“We don’t see ourselves as victims. We are warriors. We will stand up peacefully from the Pacific to the adversary, which is the fossil fuel industry.”
by Simon Butler
Telesur, August 27, 2014
One of the most frightful ironies of climate change is that it will wreak the most havoc on the people who have done the least to cause it. Pacific Island nations are in the climate frontlines – affected by rising oceans, coastal erosion and extreme weather.
For some in the Pacific, climate change has already changed their lives forever. The Solomon Islands town of Taro – capital of the Choiseul Province – announced on August 15 it would soon be forced to relocate to another island entirely because the low-lying area is threatened by unprecedented storm surges and sea level rise.
But what rarely comes across in the mainstream media narrative about this crisis is that Pacific Islanders are not mere passive victims of climate change. Rather, activists from the region are part of a vibrant movement for climate action.
In October a group of young Pacific Islander climate activists from 13 islands – the Pacific Climate Warriors – will travel to Australia to challenge the fossil fuel industry, whose rapacious extraction of coal and gas makes Australia one of the world’s biggest polluters per capita. Their aim is to win support in Australia for sharp cuts in carbon emissions. Their slogan: We are not drowning, we are fighting!
Koreti Mavaega Tiumalu is the Pacific Organiser for the climate justice network 350 Pacific, which is leading the Pacific Climate Warriors project. She told teleSUR English that’s it’s a common misconception that climate change is something that will happen down the track. “The impacts are being felt now, they’re been seen now. Aquifers are being infiltrated by sea water [in some islands]. We’re certainly seeing a whole lot of erosion.”

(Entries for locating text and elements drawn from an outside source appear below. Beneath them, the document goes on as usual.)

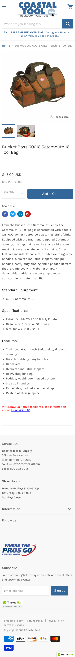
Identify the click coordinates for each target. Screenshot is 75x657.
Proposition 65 (20, 410)
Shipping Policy (13, 620)
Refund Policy (35, 620)
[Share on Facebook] (5, 214)
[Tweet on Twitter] (13, 214)
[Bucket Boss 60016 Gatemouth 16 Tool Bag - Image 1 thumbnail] (8, 131)
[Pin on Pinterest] (28, 214)
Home (6, 45)
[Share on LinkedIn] (20, 214)
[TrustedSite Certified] (12, 604)
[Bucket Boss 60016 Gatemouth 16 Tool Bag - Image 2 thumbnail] (25, 131)
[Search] (67, 23)
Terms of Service (14, 624)
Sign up (59, 590)
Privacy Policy (56, 620)
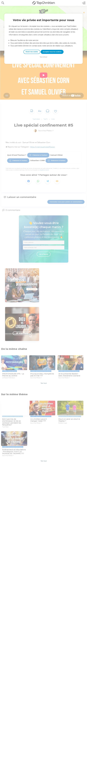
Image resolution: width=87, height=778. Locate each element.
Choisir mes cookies (32, 52)
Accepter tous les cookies (52, 52)
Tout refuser (43, 57)
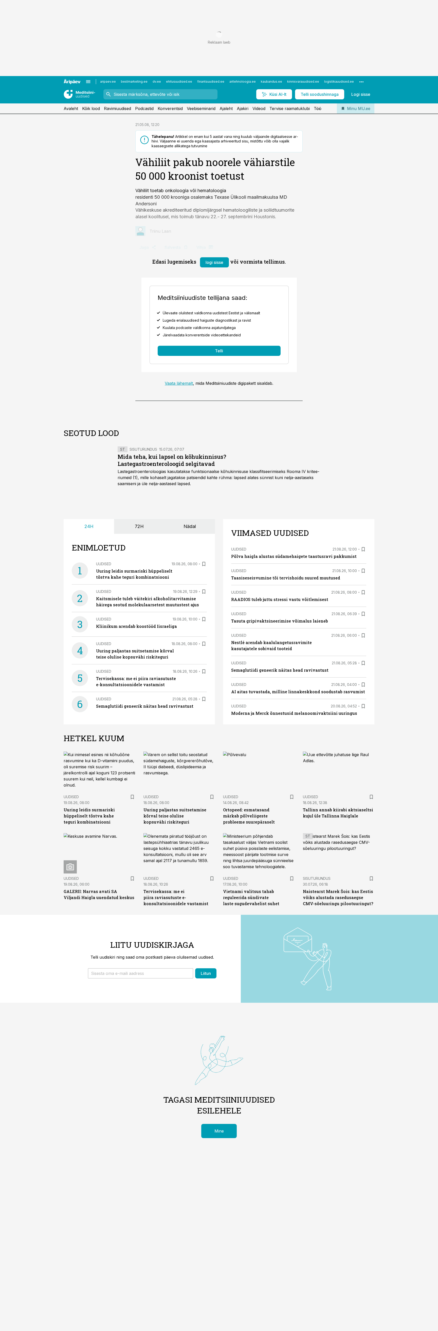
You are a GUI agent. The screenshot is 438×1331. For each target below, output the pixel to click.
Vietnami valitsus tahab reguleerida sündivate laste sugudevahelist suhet (251, 897)
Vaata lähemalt (179, 383)
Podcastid (144, 108)
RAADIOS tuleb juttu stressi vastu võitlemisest (279, 599)
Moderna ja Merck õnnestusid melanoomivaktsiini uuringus (294, 713)
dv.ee (157, 81)
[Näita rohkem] (361, 81)
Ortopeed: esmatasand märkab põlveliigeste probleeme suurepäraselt (249, 816)
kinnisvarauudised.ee (303, 81)
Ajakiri (242, 108)
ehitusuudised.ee (179, 81)
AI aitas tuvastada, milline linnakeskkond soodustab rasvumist (298, 691)
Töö (317, 108)
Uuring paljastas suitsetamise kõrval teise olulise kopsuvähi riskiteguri (174, 816)
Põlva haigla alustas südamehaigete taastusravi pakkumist (294, 556)
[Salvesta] (204, 564)
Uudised (103, 564)
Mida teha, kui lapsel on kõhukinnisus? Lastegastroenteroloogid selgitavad (172, 460)
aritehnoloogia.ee (242, 81)
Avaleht (71, 108)
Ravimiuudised (117, 108)
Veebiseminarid (201, 108)
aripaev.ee (108, 81)
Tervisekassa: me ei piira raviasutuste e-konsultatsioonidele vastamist (175, 897)
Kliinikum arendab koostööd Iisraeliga (136, 626)
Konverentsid (170, 108)
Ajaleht (226, 108)
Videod (258, 108)
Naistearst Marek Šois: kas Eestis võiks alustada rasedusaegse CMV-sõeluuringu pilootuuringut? (338, 897)
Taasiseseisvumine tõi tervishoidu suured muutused (285, 577)
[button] (140, 973)
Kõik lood (91, 108)
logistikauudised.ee (339, 81)
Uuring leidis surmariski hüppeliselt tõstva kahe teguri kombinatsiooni (89, 816)
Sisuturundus (143, 449)
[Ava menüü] (88, 81)
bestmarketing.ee (134, 81)
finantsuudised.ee (210, 81)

Tiumalu said that if big polluting nations refuse to cut emissions fast, Pacific Island nations could pay an “ultimate price”:
“The worst case scenario and the biggest fear of our Pacific communities is that people may have to leave their island. And that raises a whole lot of concerns for people about their identity and their culture. So much of our culture and identity is tied to the land. That’s the ultimate price our people would pay for climate change: to lose our land.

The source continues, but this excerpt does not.